Of the 80,000 plant varieties that are edible, we only cultivate about 150. And of that, 95% of the world’s calories now come from about 30 species. Here in America 4 crops: rice, corn, wheat and potatoes, comprise half our caloric intake. The shrinkage of what we grow is known as a loss of agricultural biodiversity. And it’s the unintended consequence of a system that was originally intended to increase productivity and feed the world: large-scale, industrialized agriculture.
Now in this system we raise monocultures. You’ve seen them, single crops on huge tracts of land grown with little genetic variance. It makes it easier to add inputs like water, fertilizers and pesticides. And it makes it easier to harvest. And let me be clear, as many of you know, farming is backbreaking work. And this eases some of the challenges. But it comes at a very high cost. The homogenization of our crops strips plants of the ability to adapt to climate change, pests and disease.
And it puts our entire food supply at risk. This is exactly what happened in the mid 1800’s when one third of the Irish population was dependent on potatoes for food. And one eighth of that population — about 1 million people died when a pathogen wiped out the entire crop. Now this story has echoed through Asia, Africa, and other parts of Europe.
Let’s come back to today. 50% of our calories come from rice, wheat, potatoes and corn. We’re in the worst drought we’ve experienced in a quarter century and corn yields are expected to be down 25% this year. The US Department of Agriculture estimates this drought will push retail food prices up by 3% to 4%. Now maybe that doesn’t feel like a big deal to you here. But because the United States is one of the largest producers of food in the world, these price increases impact everyone. We’re so vulnerable to this shrinkage in our diets and this erosion in what we grow.

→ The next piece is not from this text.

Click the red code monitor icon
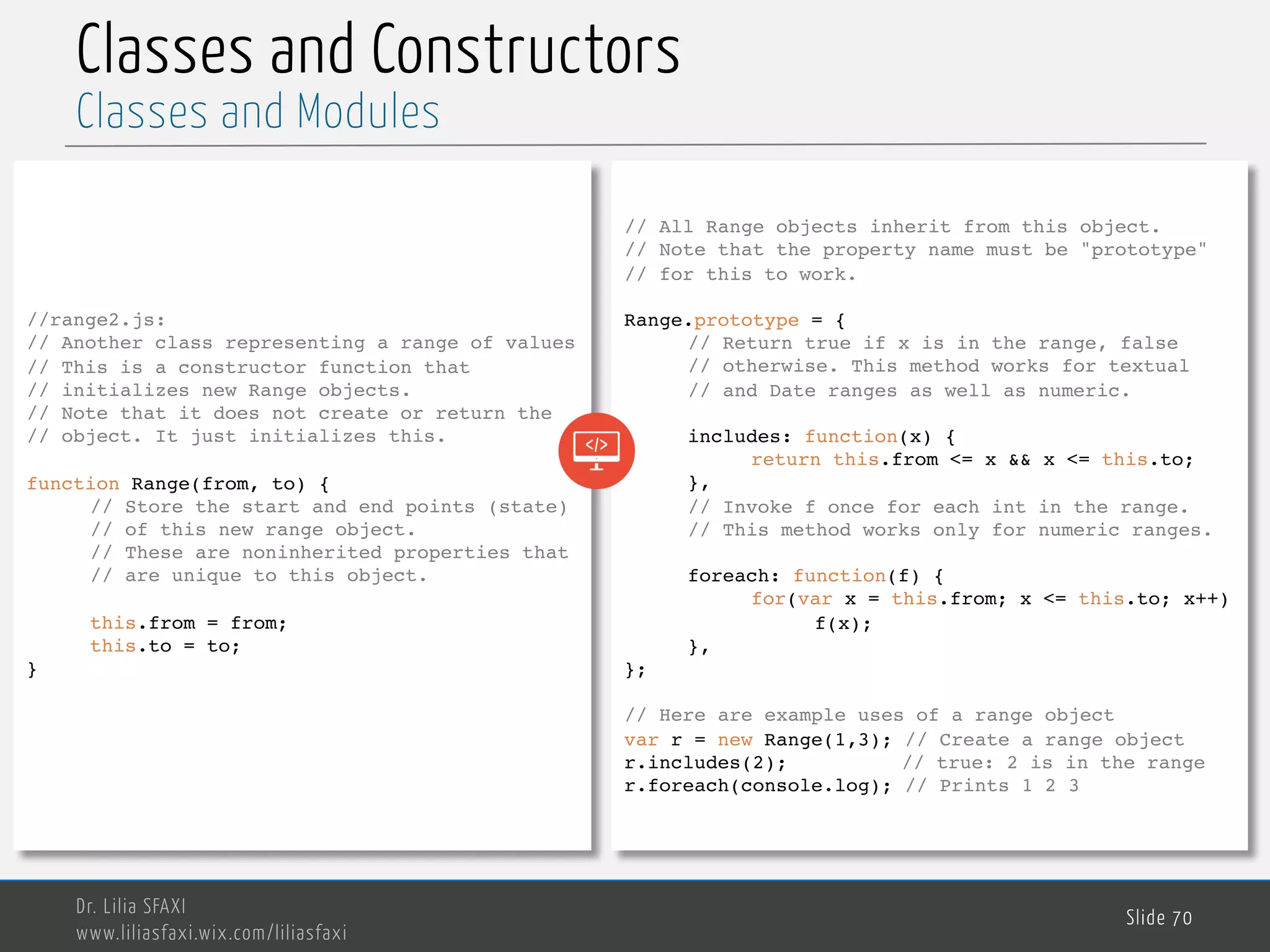click(596, 451)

Erosion is a great term because it highlights that this has happened incrementally. Over time our diets and use of land have shifted, a shift that shows up on the farm. Over time seed varieties have diminished. And every time a variety isn’t saved and drops out of cultivation a set of genes disappears. Which means that over time foods have gone extinct.
The Food and Agriculture Organization of the United Nations estimates 75% of crop varieties have disappeared since 1900. Seventy-five percent. All right. While this change has happened slowly a faster change in our food system is also giving me pause. And that’s a consolidation of ownership of seeds, essentially seed monopolies.
Three corporations now account for over half the global commercial seed market. And that includes hybrid seeds that are replaced annually and transgenic seeds, what we commonly call GMOs, that are patented and can’t legally be saved or reused. Within this model seeds become non-renewable resources, inventions crafted by companies that farmers are required to buy year after year. This insures a consistent yield and insures that farmers will earn money for their hard work. But one company now controls the genetics of nearly 90% of the corn, soybeans and cotton grown in the United States. And that same company in 2005 acquired the world’s largest developer and grower of vegetable seeds.
Monopolies are hideous with cellphones. We know this. But they’re disastrous with food. Because food, seeds, aren’t just any other commodity. Now the refrain around the system has been, this is the only way we can feed our growing population. If this is true, if this is how we feed the world, then why are 15% of American households struggling to put food on the table while at the same time 40% of our food is thrown away?